8) Can you recite your favourite line from a literary work or a piece of advice from a writer? From Cavafy's "The First Rung," quite encouraging advice to writers young and old:
Just to be on the first step should make you happy and proud. To have come this far is no small achievement: what you have done is a glorious thing. Even this first step is a long way above the ordinary world. To stand on this step you must be in your own right a member of the city of ideas. And it is a hard, unusual thing to be enrolled as a citizen of that city
9) Complete this sentence: Few people know this, but I... love the art of loafing and the Carpenters.
10) Over easy, or hard boiled, which? In between.
11) What is your favourite word, and what is your least favourite one? The first is "heimat" (German for home) and the second is "nice".
12) Please compose a couplet with the following words: quiet, clock, knee. In the dark room he sits, right hand quiet on the knee, his left moving on the keys to the clock of memory.
13) What object is indispensable to you when you write?

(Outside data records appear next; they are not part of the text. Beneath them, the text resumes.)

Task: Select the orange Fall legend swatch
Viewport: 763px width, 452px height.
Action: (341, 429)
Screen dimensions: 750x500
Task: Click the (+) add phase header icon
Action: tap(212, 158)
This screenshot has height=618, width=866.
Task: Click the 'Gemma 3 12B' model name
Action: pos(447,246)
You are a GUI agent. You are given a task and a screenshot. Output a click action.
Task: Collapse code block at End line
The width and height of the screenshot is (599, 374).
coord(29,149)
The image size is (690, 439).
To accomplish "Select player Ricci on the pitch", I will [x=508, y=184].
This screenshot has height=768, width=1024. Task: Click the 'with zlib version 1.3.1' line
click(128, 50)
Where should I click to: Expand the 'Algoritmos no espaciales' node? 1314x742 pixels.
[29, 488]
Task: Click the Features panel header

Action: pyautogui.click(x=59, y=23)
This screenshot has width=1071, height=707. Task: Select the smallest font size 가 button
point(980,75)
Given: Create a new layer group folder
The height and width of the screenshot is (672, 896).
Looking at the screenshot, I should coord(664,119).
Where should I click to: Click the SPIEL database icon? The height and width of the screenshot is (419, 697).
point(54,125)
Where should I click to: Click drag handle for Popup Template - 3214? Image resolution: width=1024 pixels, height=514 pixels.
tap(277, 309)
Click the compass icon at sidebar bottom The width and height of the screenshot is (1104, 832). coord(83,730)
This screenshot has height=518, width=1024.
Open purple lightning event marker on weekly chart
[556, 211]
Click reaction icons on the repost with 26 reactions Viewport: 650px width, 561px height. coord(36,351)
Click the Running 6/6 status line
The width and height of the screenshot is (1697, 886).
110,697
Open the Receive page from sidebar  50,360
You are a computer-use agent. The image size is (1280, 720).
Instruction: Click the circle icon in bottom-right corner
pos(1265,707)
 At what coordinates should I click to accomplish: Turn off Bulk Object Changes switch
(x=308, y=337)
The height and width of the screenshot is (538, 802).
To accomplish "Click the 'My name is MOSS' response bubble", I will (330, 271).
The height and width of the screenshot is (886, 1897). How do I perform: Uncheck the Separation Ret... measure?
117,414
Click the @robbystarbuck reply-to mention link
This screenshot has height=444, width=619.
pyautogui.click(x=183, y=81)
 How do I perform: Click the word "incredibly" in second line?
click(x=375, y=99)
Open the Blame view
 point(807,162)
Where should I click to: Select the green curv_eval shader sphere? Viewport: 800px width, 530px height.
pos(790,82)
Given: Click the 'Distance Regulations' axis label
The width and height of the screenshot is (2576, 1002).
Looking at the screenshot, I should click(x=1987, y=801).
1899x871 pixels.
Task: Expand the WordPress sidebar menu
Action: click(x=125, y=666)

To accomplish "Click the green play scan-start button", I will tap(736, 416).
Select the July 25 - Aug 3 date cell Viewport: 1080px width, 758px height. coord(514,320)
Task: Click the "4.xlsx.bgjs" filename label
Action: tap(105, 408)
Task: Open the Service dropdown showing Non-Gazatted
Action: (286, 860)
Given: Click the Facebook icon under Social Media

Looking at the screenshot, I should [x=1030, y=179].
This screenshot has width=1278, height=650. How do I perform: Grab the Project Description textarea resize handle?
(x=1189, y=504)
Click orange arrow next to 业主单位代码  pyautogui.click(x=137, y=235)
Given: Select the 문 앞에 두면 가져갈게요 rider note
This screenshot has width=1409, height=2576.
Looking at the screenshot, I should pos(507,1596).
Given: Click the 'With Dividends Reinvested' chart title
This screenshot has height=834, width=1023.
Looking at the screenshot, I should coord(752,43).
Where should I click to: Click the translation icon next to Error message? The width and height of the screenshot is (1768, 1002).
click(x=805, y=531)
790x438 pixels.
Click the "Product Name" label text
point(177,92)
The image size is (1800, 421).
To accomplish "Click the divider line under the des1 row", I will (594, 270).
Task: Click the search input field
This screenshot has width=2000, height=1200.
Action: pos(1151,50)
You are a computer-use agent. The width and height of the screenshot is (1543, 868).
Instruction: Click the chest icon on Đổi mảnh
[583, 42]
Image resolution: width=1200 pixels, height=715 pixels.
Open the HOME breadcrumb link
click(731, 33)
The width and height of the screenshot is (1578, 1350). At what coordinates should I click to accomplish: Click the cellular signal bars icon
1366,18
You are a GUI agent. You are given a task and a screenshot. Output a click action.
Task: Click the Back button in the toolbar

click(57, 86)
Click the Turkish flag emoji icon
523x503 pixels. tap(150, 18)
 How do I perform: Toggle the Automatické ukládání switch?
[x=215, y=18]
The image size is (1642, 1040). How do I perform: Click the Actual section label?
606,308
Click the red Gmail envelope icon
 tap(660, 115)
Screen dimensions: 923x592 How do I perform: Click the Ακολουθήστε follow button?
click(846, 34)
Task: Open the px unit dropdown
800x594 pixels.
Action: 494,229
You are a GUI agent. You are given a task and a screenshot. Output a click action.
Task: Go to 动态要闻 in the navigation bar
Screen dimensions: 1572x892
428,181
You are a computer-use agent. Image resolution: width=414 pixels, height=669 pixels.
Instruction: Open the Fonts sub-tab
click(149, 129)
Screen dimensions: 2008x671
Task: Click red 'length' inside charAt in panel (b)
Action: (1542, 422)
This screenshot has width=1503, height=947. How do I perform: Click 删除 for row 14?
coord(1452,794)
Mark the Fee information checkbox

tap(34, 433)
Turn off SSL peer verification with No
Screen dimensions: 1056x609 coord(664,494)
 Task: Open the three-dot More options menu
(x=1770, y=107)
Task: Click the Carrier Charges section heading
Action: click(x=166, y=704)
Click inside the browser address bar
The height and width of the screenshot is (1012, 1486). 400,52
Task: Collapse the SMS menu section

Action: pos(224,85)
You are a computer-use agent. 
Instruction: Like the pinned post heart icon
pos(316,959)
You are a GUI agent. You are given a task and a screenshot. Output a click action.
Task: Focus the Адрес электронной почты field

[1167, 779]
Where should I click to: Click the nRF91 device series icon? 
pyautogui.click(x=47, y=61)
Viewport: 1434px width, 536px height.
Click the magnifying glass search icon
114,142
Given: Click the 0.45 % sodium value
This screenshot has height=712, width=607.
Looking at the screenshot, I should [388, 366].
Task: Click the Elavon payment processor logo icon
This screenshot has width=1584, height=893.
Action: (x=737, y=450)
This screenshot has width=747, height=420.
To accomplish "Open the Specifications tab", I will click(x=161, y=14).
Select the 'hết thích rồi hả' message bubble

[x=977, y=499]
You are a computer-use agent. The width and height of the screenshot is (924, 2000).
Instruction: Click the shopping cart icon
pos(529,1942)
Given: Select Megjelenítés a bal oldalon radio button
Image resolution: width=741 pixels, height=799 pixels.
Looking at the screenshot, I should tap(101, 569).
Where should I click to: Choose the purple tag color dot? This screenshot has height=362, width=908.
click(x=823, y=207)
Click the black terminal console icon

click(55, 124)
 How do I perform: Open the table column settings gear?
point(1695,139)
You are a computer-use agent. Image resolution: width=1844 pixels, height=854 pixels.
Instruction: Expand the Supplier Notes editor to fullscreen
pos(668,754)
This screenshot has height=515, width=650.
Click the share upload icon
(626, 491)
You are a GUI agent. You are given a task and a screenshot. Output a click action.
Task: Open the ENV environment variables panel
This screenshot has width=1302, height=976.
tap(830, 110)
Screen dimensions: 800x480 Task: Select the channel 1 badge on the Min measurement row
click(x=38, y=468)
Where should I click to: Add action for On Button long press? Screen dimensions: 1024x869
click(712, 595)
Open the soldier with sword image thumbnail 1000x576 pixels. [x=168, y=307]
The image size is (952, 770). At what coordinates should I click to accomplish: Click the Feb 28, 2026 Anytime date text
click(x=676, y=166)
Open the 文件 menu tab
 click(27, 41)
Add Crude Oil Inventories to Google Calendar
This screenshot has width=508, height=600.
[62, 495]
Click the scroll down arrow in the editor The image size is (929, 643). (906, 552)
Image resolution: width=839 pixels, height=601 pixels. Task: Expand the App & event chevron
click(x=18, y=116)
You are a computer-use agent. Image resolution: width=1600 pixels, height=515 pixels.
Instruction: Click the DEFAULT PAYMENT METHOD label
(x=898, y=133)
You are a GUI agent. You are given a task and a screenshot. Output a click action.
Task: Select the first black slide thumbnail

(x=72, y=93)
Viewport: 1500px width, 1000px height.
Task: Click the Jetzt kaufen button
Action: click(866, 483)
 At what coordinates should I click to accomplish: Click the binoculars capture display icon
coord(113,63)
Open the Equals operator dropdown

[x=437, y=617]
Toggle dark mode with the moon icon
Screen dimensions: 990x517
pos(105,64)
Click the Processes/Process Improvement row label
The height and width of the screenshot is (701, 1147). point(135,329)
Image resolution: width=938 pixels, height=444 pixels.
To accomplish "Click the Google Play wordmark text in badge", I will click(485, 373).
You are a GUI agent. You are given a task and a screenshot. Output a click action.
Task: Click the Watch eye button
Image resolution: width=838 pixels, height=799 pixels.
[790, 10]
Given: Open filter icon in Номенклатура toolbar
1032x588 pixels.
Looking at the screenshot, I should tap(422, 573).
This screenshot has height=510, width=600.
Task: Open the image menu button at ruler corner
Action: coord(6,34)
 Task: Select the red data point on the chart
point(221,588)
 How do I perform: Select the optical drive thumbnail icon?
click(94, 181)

Used to be cigarettes. Now incense, a sort of substitute, to kickstart the senses.
14) What is the best time of the day for writing? 9-12am and 2-4pm.
15) If you have a last supper, which three literary figures, real or fictional, would you invite to the soiree? Du Fu, John Keats and Edward Thomas. Perhaps Wang Wei if Du Fu is not available.
16) What is a place or building in Singapore you miss most, and why? Change Alley. I've written about it over and over again but have failed to bring back the presence of the place, the unique smell that I inhaled deeply whenever I went there, which was very frequent, since the British Council library was just next door. It's like a formula to a kind of happiness, a key to something I have lost.
17) What would you write on your own tombstone? Perhaps the line from Eliot: "For us there is only the trying."